D. Menulis Kritik Karya Sastra dan Esai

Setelah mempelajari materi pembelajaran ini kalian diharapkan mampu: 1. menyusun sinopsis karya sastra, 2. mendeskripsikan unsur-unsur pembentuk cerita dalam karya sastra, 3. membahas hal-hal menarik dari karya sastra, 4. menulis kritik dan esai. 334 Bahasa Indonesia XII Program Bahasa

1. Menyusun Sinopsis Karya Sastra

Karya sastra yang bisa disusun sinopsisnya adalah bentuk prosa fiksi dan naskah drama, karena mengandung rangkaian cerita. Sebuah cerita konvensional umum tentu memiliki tema, penokohan, latar, alur, dan amanat. Faktor-faktor intrinsik itulah yang dikedepankan dalam sinopsis. Sinopsis berbentuk deskripsi naratif yang singkat dan padat. Sinopsis secara umum ditulis dengan identitas buku yang terdiri atas judul buku, nama pengarang, tahun terbit, kota penerbitan, tahun terbit. Bisa ditambahkan jumlah halaman, cetakan ke- …, dan harga buku.
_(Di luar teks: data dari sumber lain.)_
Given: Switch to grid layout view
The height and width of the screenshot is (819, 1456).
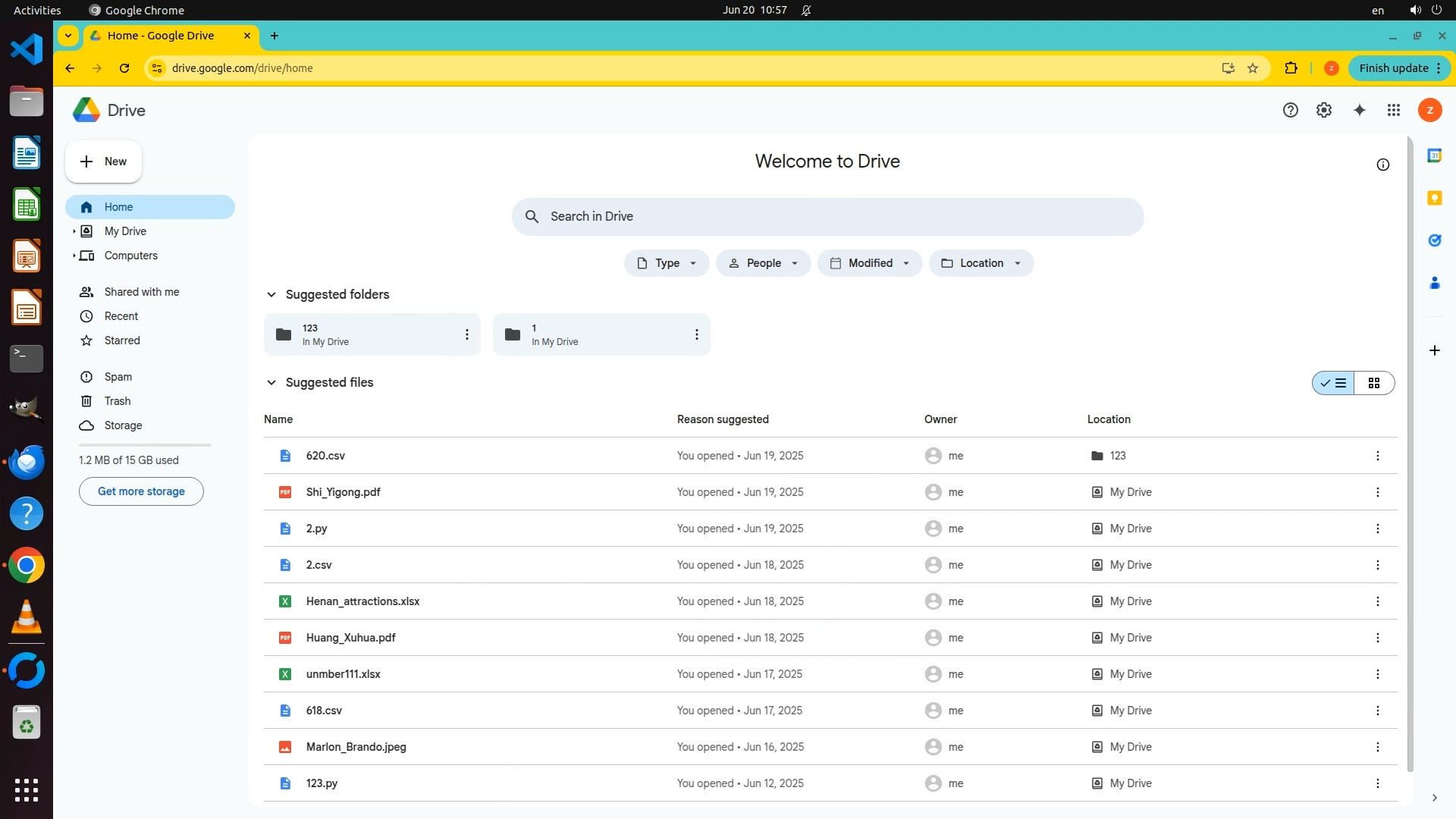Looking at the screenshot, I should [x=1373, y=383].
Perhatikan kutipan sinopsis novel berikut ini Di Bawah Lindungan Ka’bah Pengarang: HAMKA Penerbit : Bulan Bintang Tahun : 1938; Cetakan XIII, 1978 Tanpa memberi tahu siapa pun, Hamid meninggalkan kampungnya menuju Siantar, Medan. Kepergiannya kali ini bukan lagi untuk menuntut ilmu di sekolah, seperti yang ia lakukan beberapa tahun yang lalu. Hamid, ibarat orang sudah jatuh tertimpa tangga pula. Setelah Haji Jafar, orang yang selama ini banyak menolongnya, berpulang ke Rahmatullah, tak lama kemudian ibu kandung yang dicintainya menyusul pula ke alam baka. Hamid kini tinggal sebatang kara. Ayahnya telah meninggal ketika ia berusia empat tahun. Dalam kemalangannya itu, mamak Asiah dan anaknya, Zainab, tetap menganggapnya sebagai keluarga sendiri. Oleh karena itu, Mak Asiah begitu yakin terhadap Hamid untuk dapat membujuk Zainab agar mau dikawinkan dengan saudara dari pihak mendiang suaminya. Dengan berat hati, Hamid mengutarakan maksud itu walaupun yang sebenarnya, ia sangat mencintai Zainab. Namun, karena Zainab anak orang kaya di kampung itu, ia tak berani mengutarakan rasa cintanya itu. Setibanya di Medan, Hamid sempat menulis surat kepada Zainab. Isi surat itu mengandung arti yang sangat dalam tentang perasaan hatinya. Namun, apa mau dikata, ibarat bumi dengan langit; rasanya tak mungkin keduanya dapat bersatu. Meninggalkan kampung halamannya berikut orang yang dicintainya adalah salah satu jalan terbaik. Begitu menurut pikiran Hamid.